Try it: Leave out the images and output the records word for word.

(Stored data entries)

------------------------------------

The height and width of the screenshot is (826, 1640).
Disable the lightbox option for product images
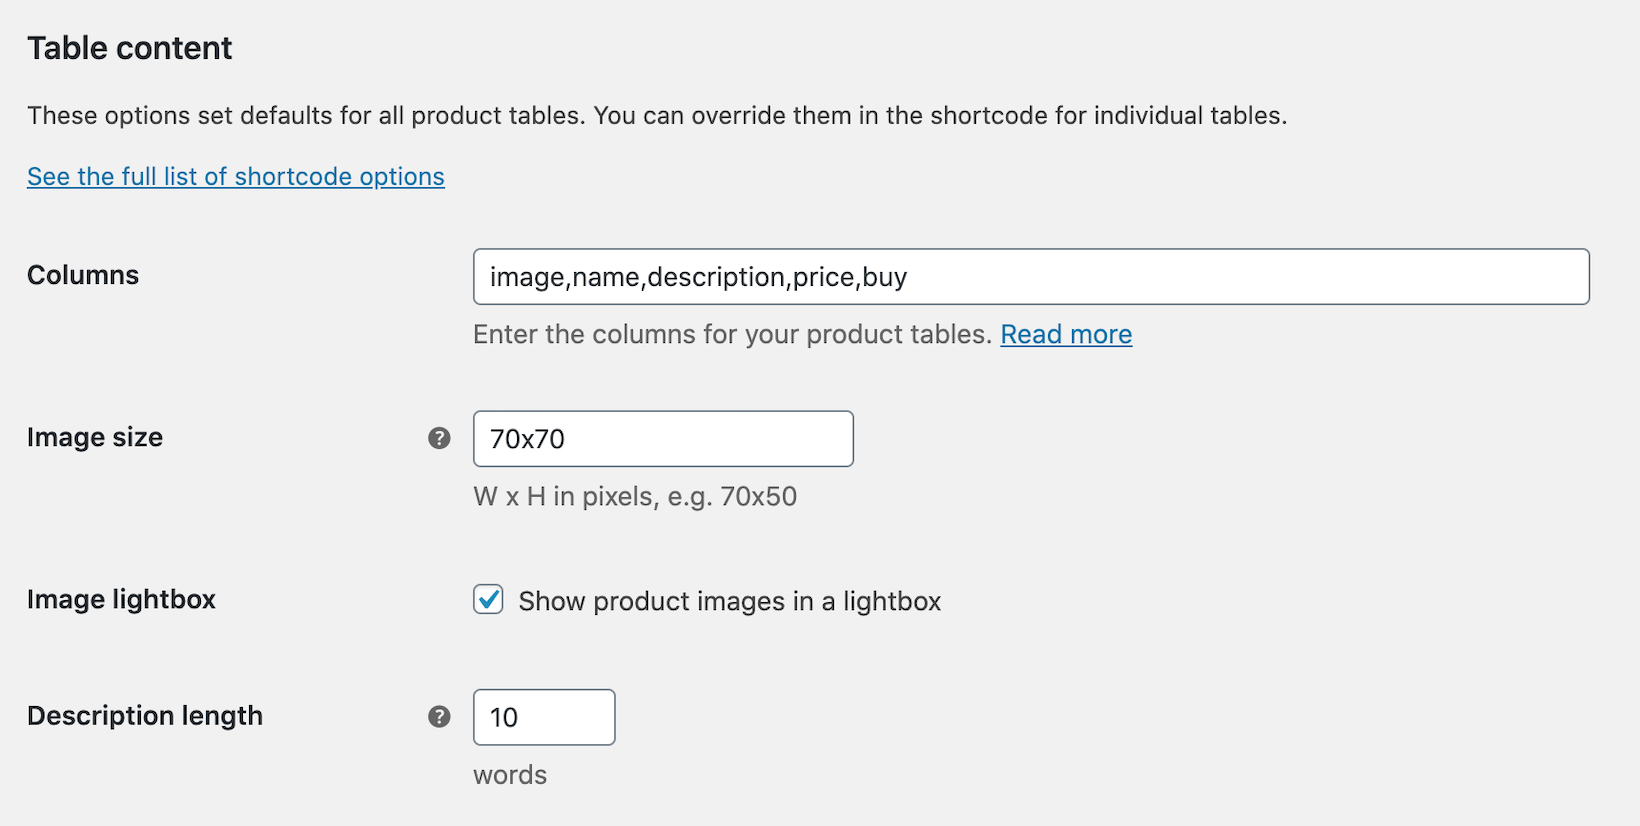[488, 600]
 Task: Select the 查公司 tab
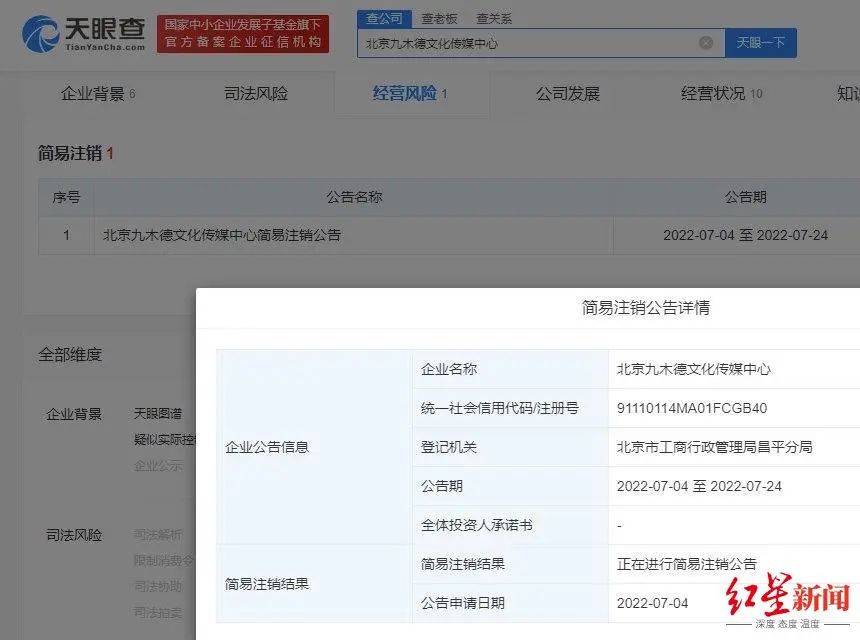tap(386, 17)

------------------------------------

Solution to this task:
The height and width of the screenshot is (826, 1640).
Disable the lightbox option for product images
[488, 600]
 Task: Select the 查公司 tab
tap(386, 17)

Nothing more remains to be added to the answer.